VAD / Endpointing configurations

Please provide the following information when requesting support.

Hardware - T4
Hardware - CPU x86_64
Operating System - Debian GNU/Linux 11 (bullseye)
Riva Version: 2.12.1
TLT Version (if relevant)
How to reproduce the issue ? (This is for errors. Please share the command and the detailed log here)

Hi! I’m building the speech-recognition pipeline, with the en-US conformer with the high throughput configurations.
I’m also using the marblenet VAD, and I have adjusted the endpointing to have a 2000ms stop_history.

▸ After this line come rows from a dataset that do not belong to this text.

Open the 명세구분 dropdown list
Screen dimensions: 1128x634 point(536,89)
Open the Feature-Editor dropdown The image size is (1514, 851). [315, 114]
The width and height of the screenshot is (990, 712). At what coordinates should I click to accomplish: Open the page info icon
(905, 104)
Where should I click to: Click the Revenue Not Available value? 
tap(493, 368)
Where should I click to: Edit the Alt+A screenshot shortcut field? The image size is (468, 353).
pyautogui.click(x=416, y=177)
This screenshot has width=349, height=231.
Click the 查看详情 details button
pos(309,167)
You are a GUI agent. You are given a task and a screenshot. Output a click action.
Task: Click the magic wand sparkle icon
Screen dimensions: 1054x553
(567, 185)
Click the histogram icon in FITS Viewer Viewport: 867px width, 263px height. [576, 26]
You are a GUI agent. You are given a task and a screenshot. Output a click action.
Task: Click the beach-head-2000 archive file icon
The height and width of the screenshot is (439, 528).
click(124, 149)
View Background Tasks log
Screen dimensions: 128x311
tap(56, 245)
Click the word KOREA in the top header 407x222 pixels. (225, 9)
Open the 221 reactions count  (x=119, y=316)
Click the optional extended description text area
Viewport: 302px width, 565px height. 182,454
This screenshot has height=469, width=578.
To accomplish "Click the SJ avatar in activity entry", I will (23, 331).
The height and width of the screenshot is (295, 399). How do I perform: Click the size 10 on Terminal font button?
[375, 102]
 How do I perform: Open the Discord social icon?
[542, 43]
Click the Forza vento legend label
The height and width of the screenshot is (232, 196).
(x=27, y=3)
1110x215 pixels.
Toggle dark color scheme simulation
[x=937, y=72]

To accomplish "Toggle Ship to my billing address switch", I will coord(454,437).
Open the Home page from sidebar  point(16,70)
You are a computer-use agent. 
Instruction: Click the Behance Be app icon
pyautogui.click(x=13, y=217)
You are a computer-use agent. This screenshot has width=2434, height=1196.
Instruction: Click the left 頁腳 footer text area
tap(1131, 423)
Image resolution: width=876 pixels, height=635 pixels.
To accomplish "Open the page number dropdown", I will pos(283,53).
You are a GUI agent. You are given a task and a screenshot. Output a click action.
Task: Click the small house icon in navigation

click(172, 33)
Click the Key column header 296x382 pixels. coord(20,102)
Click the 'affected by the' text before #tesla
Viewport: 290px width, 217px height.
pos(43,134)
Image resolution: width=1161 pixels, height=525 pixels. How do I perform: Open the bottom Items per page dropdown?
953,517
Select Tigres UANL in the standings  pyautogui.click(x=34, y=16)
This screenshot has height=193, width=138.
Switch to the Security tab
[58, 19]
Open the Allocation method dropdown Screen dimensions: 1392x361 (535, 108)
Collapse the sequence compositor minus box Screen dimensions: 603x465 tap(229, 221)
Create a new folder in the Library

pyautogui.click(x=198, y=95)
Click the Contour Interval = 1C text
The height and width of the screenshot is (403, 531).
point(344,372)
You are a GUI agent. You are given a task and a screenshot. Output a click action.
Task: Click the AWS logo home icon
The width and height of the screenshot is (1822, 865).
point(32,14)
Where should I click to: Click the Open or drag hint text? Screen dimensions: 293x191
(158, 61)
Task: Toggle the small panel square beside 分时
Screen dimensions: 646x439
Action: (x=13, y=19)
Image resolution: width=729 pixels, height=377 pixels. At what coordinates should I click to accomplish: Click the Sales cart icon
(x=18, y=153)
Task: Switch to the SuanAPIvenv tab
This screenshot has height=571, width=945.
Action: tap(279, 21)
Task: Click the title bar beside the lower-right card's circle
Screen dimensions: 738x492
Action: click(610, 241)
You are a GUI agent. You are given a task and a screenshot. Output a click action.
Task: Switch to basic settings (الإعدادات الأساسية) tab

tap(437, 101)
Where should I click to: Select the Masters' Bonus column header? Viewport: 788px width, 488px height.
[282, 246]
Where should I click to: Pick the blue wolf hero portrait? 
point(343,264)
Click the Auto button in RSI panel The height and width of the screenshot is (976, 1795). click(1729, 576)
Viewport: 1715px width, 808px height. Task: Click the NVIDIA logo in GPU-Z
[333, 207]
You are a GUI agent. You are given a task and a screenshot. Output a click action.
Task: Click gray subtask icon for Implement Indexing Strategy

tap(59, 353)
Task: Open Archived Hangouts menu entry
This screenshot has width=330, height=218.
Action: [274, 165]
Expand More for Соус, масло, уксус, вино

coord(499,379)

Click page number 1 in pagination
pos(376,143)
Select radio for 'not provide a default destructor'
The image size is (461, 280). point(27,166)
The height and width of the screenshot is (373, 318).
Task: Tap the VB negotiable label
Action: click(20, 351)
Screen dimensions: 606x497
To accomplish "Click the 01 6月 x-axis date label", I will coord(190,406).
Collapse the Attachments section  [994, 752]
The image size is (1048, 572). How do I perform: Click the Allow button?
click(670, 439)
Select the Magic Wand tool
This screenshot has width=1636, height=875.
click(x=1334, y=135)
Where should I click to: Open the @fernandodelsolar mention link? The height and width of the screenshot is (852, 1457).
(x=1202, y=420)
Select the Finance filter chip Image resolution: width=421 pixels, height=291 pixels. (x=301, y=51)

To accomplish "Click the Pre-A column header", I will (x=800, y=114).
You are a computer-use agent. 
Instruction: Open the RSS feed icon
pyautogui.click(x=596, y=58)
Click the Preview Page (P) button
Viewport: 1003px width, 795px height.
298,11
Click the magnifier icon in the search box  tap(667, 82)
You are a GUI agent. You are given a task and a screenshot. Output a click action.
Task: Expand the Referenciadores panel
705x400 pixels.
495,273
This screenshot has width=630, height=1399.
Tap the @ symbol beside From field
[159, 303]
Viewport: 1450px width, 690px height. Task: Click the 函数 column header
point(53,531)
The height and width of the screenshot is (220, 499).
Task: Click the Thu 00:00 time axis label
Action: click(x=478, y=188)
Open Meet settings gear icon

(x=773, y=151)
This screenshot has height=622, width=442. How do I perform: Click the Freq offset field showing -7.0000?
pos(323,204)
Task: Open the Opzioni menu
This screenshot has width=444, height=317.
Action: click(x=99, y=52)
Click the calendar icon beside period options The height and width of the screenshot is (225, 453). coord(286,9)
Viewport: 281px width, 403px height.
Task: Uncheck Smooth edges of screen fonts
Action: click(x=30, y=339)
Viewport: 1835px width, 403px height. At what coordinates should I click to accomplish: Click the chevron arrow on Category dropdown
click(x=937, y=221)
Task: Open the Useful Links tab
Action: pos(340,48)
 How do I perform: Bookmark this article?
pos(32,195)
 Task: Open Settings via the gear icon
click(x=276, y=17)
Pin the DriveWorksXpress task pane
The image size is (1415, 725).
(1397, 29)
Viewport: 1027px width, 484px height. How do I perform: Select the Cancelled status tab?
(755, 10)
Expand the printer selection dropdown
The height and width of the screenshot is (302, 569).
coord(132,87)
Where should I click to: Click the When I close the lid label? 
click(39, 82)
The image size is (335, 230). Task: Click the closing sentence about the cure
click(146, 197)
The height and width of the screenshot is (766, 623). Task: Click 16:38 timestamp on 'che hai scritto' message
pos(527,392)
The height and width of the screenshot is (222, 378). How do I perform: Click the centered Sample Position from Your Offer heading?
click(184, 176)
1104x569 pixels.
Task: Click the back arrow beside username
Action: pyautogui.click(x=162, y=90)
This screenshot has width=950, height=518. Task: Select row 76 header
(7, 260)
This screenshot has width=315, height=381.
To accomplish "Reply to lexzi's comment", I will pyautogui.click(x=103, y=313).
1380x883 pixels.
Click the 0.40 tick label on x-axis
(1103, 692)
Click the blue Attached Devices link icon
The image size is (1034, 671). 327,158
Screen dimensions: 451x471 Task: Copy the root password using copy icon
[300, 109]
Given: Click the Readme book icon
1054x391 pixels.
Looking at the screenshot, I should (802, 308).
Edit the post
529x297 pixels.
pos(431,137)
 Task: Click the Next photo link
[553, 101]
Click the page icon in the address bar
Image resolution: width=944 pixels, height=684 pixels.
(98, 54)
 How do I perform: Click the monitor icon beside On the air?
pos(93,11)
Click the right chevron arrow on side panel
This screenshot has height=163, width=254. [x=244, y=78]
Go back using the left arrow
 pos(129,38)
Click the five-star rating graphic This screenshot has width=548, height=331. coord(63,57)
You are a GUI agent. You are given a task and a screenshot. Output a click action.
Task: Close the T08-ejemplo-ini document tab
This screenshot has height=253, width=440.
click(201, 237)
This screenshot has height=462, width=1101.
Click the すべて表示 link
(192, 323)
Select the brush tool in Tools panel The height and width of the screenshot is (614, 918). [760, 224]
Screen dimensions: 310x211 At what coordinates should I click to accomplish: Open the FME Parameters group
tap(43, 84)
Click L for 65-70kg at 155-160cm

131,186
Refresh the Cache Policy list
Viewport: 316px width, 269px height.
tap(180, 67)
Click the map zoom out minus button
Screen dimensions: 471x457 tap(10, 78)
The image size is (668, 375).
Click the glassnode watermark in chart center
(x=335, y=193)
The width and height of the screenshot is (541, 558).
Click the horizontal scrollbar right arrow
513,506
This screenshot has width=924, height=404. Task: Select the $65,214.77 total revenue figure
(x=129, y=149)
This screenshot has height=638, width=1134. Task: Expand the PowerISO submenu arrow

I have some questions/issue i would love to resolve:

  1. The ASR/VAD are extremely sensitive to speech, even it is very very far away from the microphone, is there some kind of configuration to adjust the sensitivity such that a higher volume would be needed by the speaker? (i.e filter out background noise / babble ? )
  2. Is there a way to force a final result after X amount of seconds? I.E after 20 seconds finalize and give a final result for the current recognition stream?
  3. I saw that there exists a Nemo marblenet telephony VAD, which I did convert but it seems feature dimensions of this VAD do not work with the feature dimensions of the Conformer ? Is there something specific I need to do to make them work together?

Many thanks.

Additionaly, is the correct way to work using both endpointing and VAD or only one of them? documentation is quite sparse regarding this.

Do I need to specify anything in the configuration when doing inference or will VAD automatically be chosen if it was passed to the riva build speech-recognition paramters?